A atitude de medo enraizada da sociedade portuguesa foi bem analisada pelo filósofo José Gil no pequeno e sugestivo ensaio “Portugal Hoje. O Medo de Existir” (2004). Todavia, em 2011, a expressão mais intensa desse medo existencial parece ser o referido medo de ser europeu e... soberano. Ter de tomar decisões económicas e políticas por si, de assumir as respectivas responsabilidades e consequências deixa a generalidade das elites portugueses e da população paralisadas.
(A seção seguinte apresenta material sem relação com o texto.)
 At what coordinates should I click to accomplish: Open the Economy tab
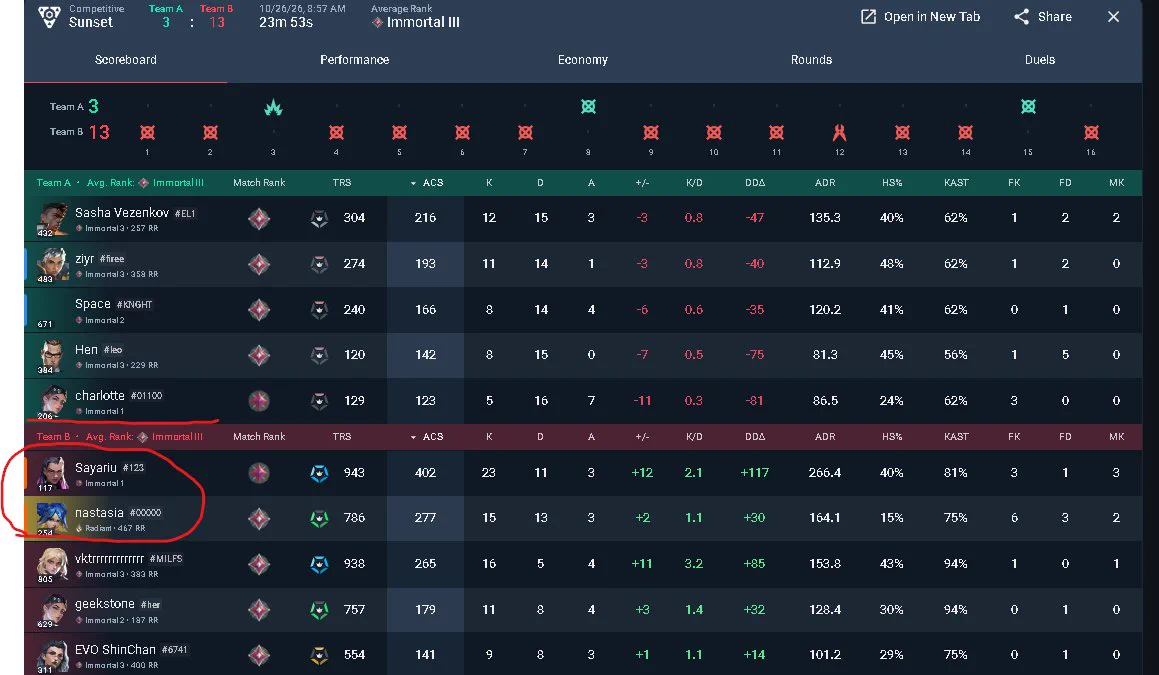pyautogui.click(x=582, y=60)
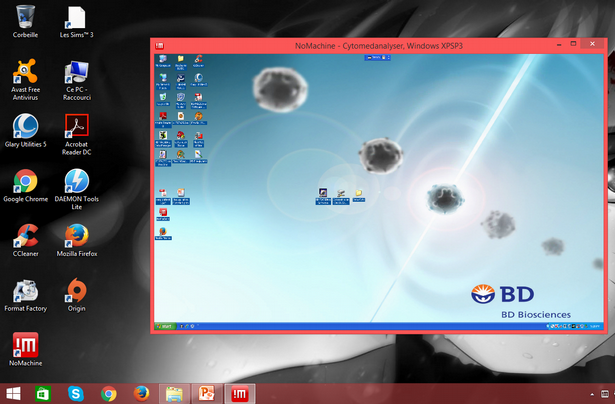
Task: Open DAEMON Tools Lite
Action: pyautogui.click(x=76, y=181)
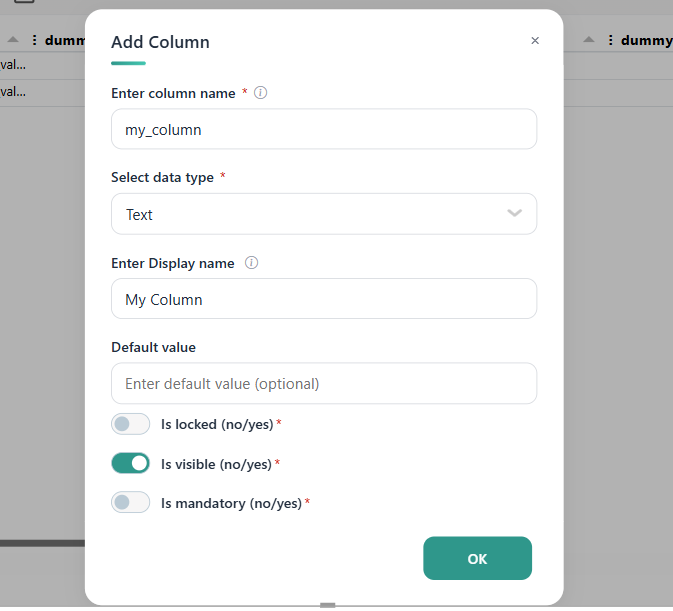The image size is (673, 611).
Task: Click the chevron in data type field
Action: click(514, 213)
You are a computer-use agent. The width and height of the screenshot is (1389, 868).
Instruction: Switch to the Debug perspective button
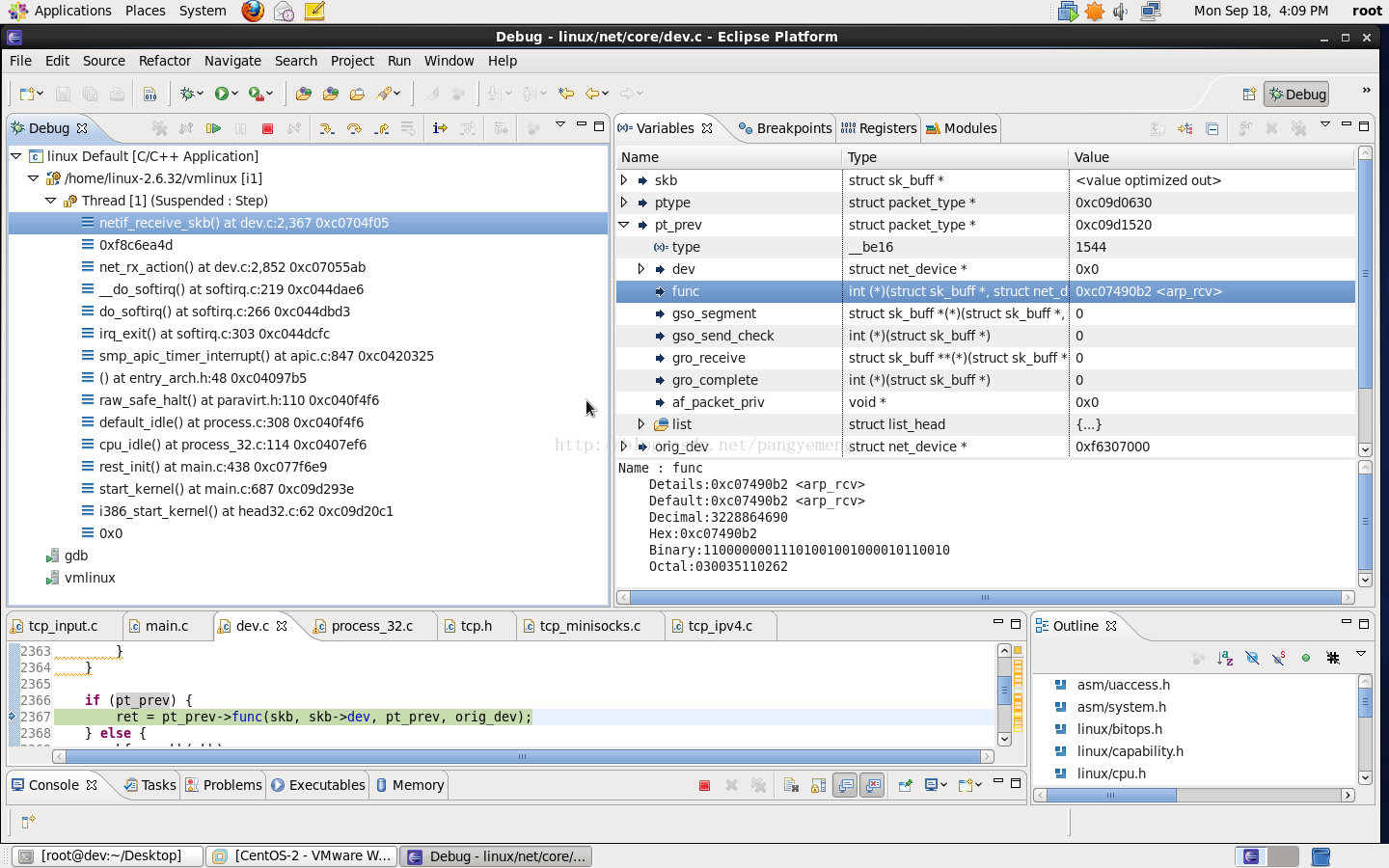pyautogui.click(x=1296, y=94)
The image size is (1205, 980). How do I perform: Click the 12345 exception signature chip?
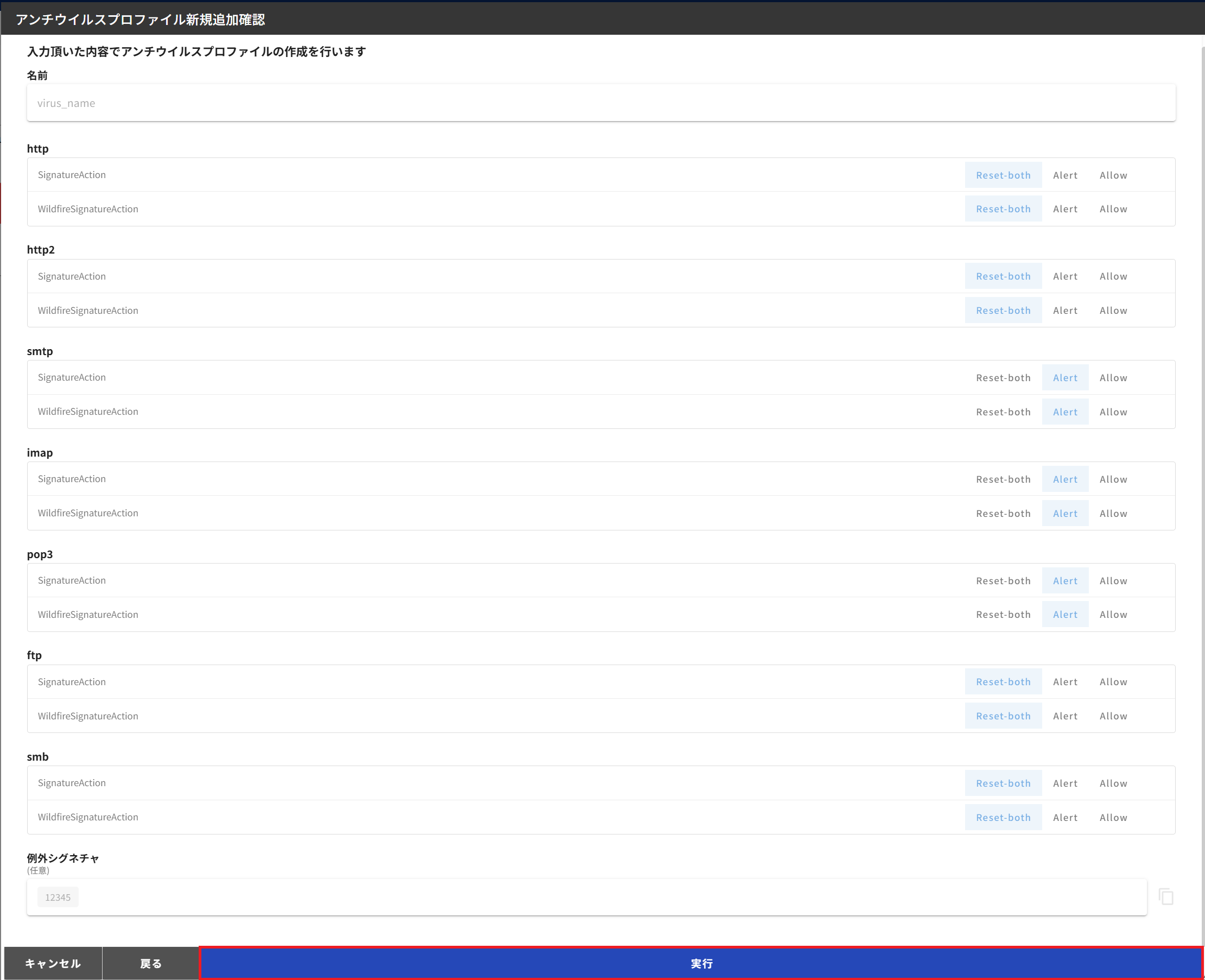coord(58,897)
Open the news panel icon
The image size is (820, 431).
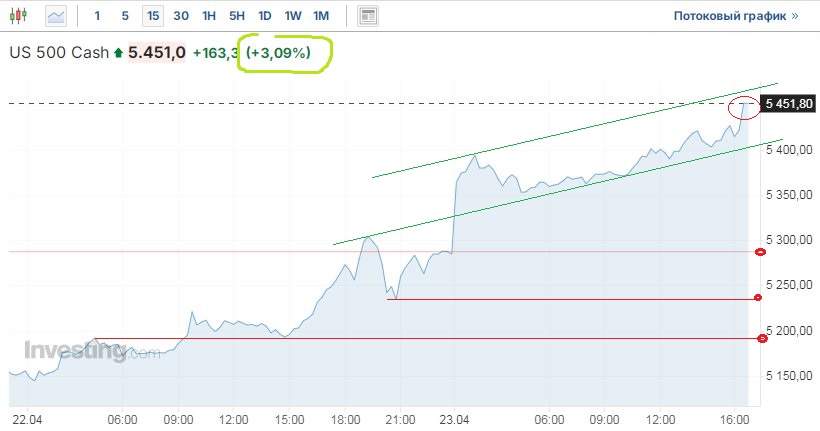coord(369,16)
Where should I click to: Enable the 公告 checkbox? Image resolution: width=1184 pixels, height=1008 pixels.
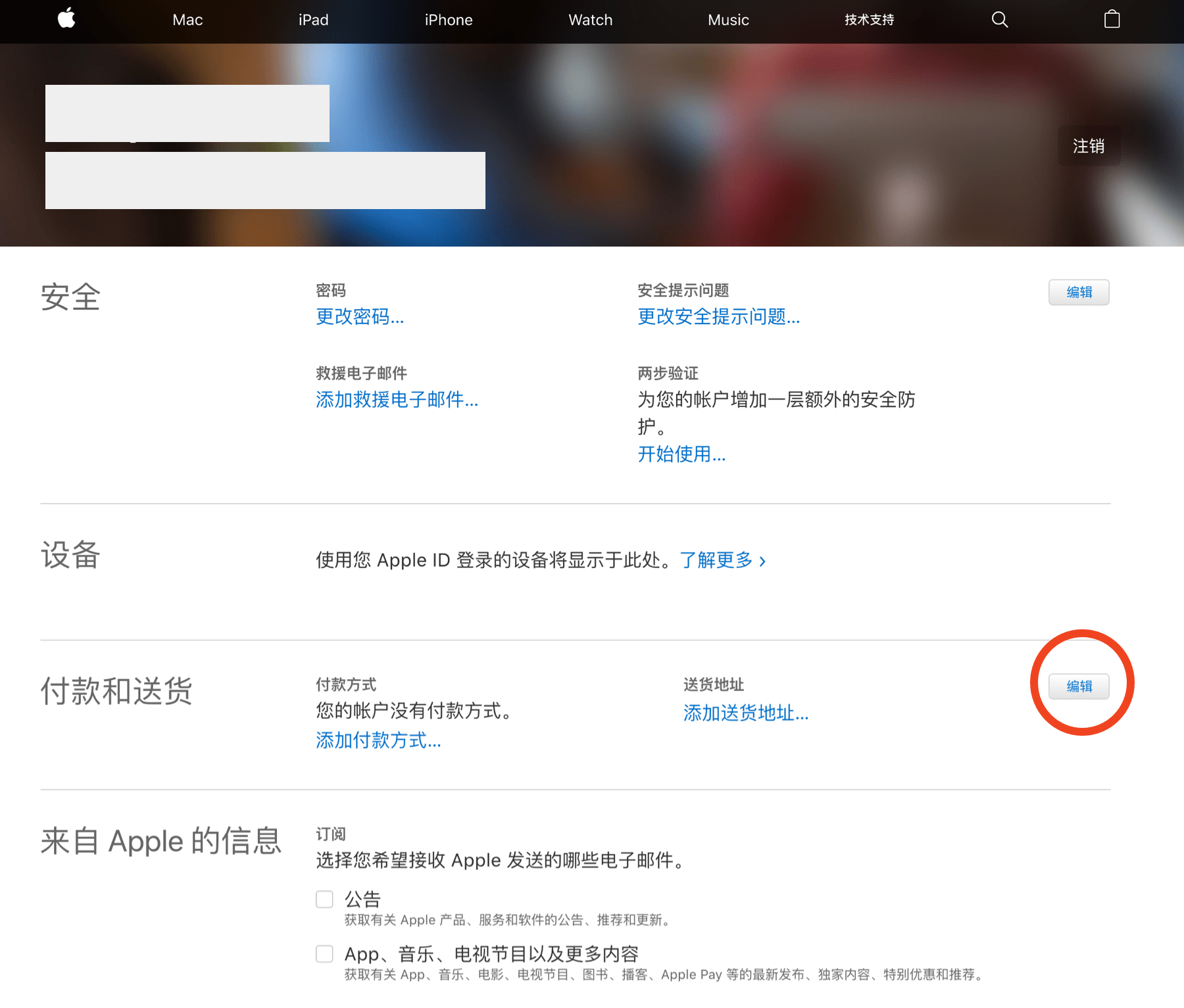[324, 899]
Imaginar que podemos ser europeus, estar na União Europeia, mas, ao mesmo tempo, ser diferente dos outros europeus, ter uma identidade e fazer escolhas próprias assumindo, também, os custos das nossas opções, parece um pesadelo. “Somos demasiado pequenos”. “Não estamos preparados para isso”. “Queremos é o bem-estar da Europa”! Assim, a única atitude possível é seguir entusiasticamente a “normalização” promovida pela burocracia de Bruxelas, dos graus de ensino ao tamanho das salsichas. Pouco importa que o resultado final possa até ser pior. Importa é fazermos o que a Europa com a qual "partilhamos" a soberania nos manda, tornando as eleições democráticas (ainda mais) inúteis. Sobretudo agora que estamos atolados de dívidas, temos de mostrar que somos “bons alunos”, melhores do que os outros que também caíram em desgraça (especialmente da Grécia) e apontar-lhes o dedo: “não somos como eles, nós até fazemos mais do que nos mandam”, “aumentamos ainda mais os impostos do que exigiram”! O acordo com o FMI, Banco Central Europeu e Comissão Europeia, que a actual vulgata dos media chama a troika, “libertou” de facto o país do empecilho de ser um Estado soberano. Só ficou a dívida que insistem em chamar “soberana” e que nós, europeus convictos, queremos europeizar mas não nos deixam.